The Best Book On Ivy League Admissions

Want to get into Harvard, Stanford, and other Ivy League-caliber schools? Ashley Artmann, Tyler White, and other Ivy League grads share their tips and tales.

From the Testing Room to the Ivy League: Acing Your Standardized Tests


Standardized Tests

The following is an excerpt from the Standardized Tests chapter of our Best Book.

Taking the SAT was not fun for me. The math section was not bad – I did practice problems and did some review, and felt pretty comfortable about it. The hardest part for me was memorizing the vocabulary. Since I had lived in Taiwan from fourth grade through ninth grade, my English vocabulary was not as strong as my classmates’. I bought a few self-study guides and mostly studied on my own. I did take one prep class, which helped me review some of the high-level concepts.

I spent a long time studying for the SAT – it felt like the hardest part of the application for me.

My advice for the math section is just to practice. Even if you’re really good at math, it’s helpful to get a book to look over what the common pitfalls are and just see what the problems are like.

For the verbal section, it’s more about consistency and reviewing and learning new vocabulary. For me, that’s really what the test was about – if you didn’t know a given word, you didn’t even know what the question was asking.

I didn’t take the ACT, but in hindsight, I think that’s something that I might have looked into more. Everyone I knew in California took the SAT – that just seemed like the dominant test.
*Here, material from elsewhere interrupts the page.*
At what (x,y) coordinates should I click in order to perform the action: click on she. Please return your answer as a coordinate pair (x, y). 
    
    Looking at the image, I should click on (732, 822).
For University of California (UC) schools, you’re required to take three SAT IIs. If you’re interested in going into engineering, you’re required to take writing and math. I also took biology, physics, and Chinese. I picked subjects that I thought I could do well in, but were also related to what I wanted to major in. In the case of Mandarin, I took the test because I knew the language and thought I excel.
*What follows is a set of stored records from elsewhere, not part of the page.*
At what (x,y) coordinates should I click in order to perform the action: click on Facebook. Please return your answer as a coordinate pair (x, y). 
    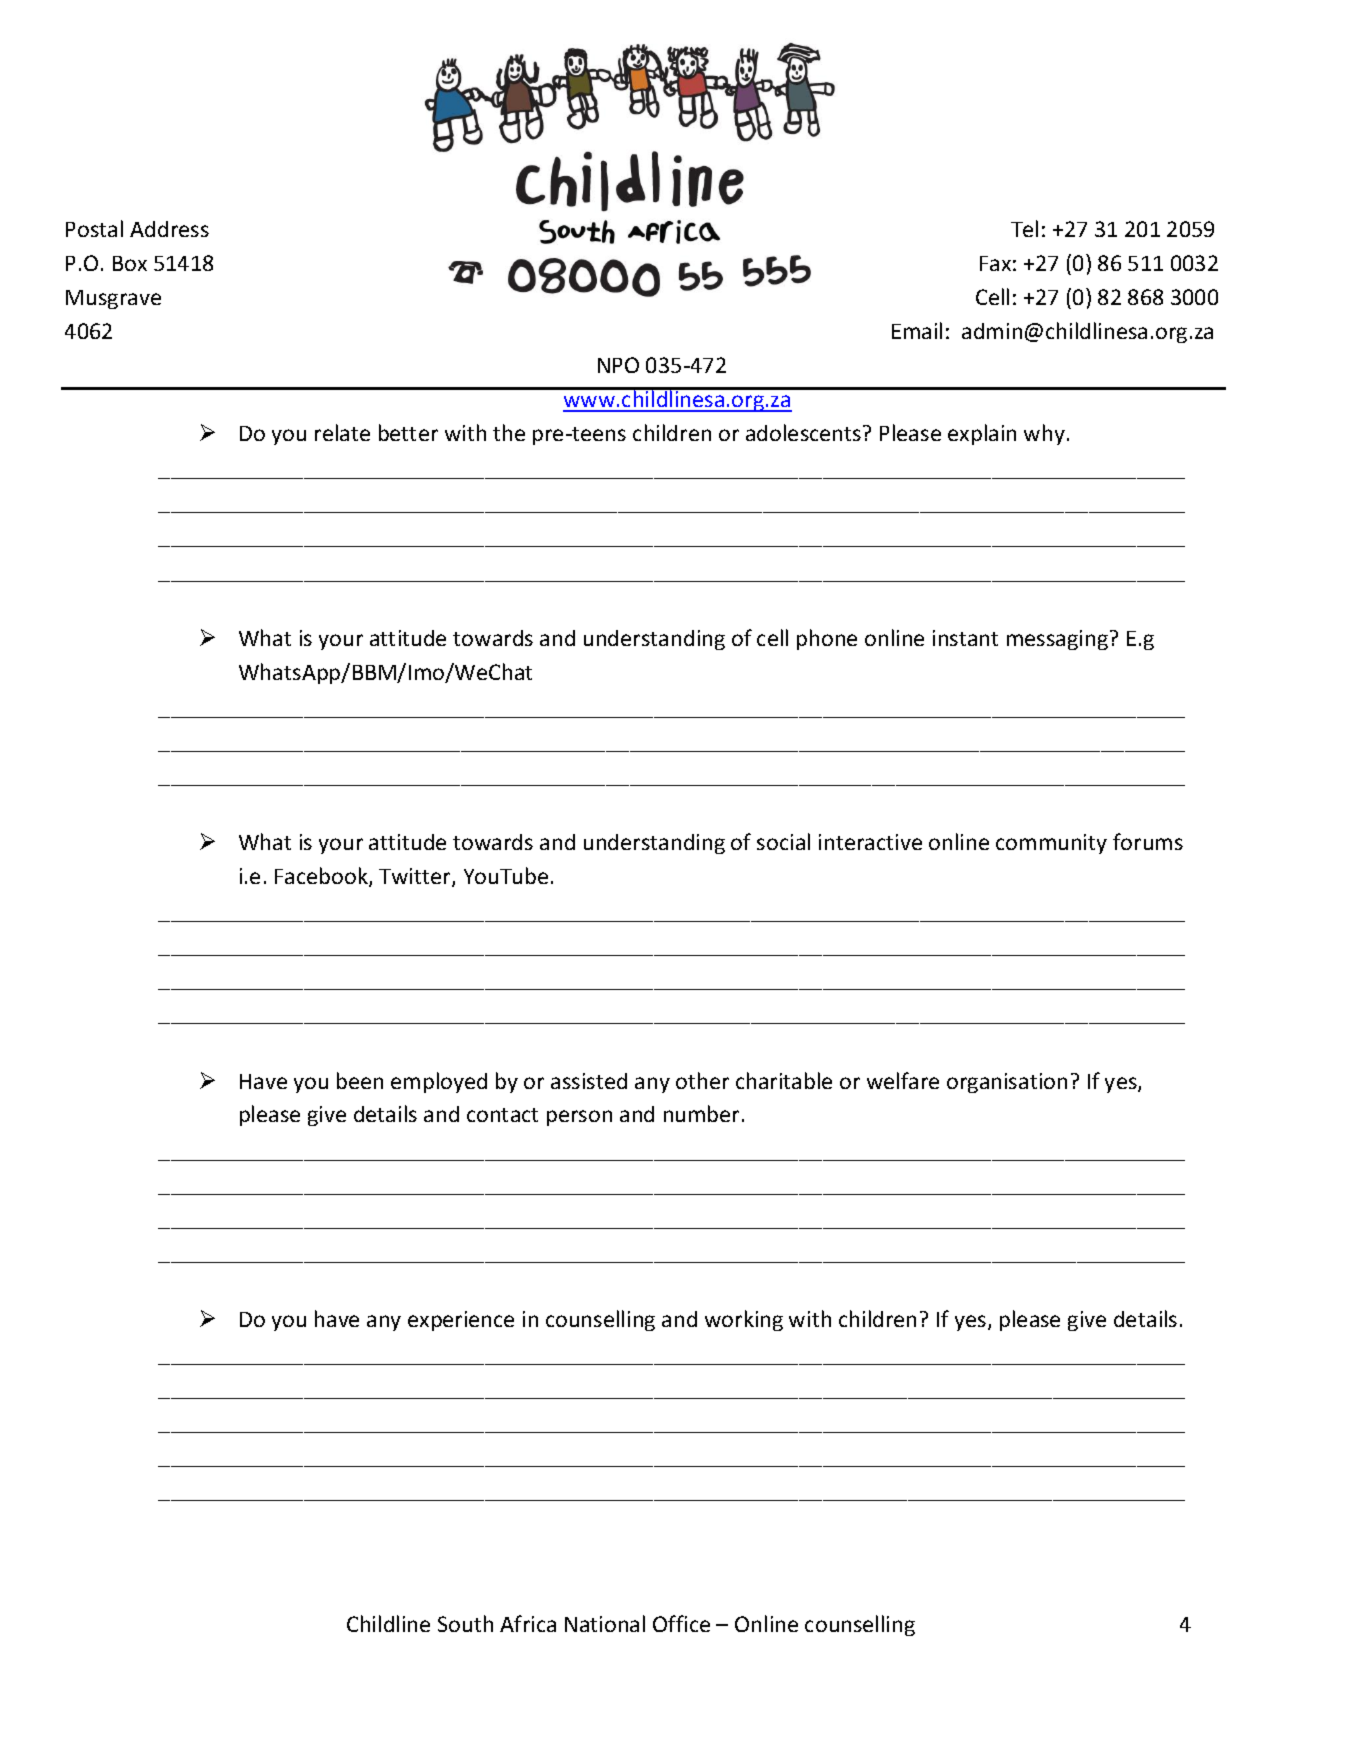
    Looking at the image, I should click on (322, 877).
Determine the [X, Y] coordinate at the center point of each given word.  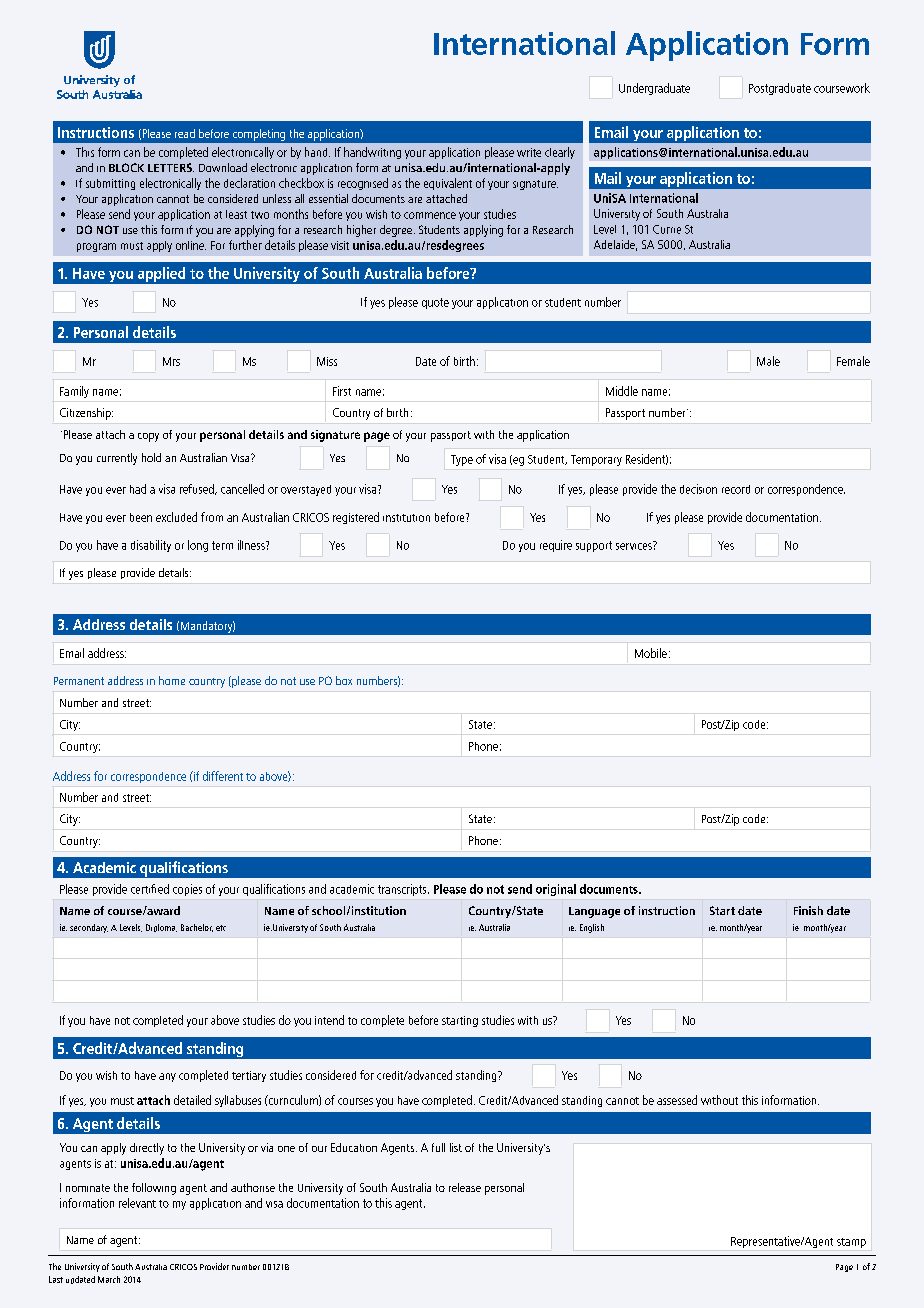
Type [462, 460]
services [635, 545]
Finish [808, 910]
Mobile [651, 653]
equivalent [448, 184]
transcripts [403, 890]
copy [148, 437]
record [736, 489]
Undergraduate [654, 89]
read [185, 133]
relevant [137, 1203]
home [172, 680]
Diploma [161, 928]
The thing I like about the SAT IIs is that you have a lot of options to choose from. Part of why I took so many was so that I had options for which test score to submit as my third, along with the required writing and math scores. I submitted different third scores depending on which program at which university I was applying to.

If you have time, I think it’s probably best to tailor your application for each various school, and especially for your dream school. The Common App is probably less flexible on this, but I think that to the extent that you can, it’s good to adjust your application for each individual school.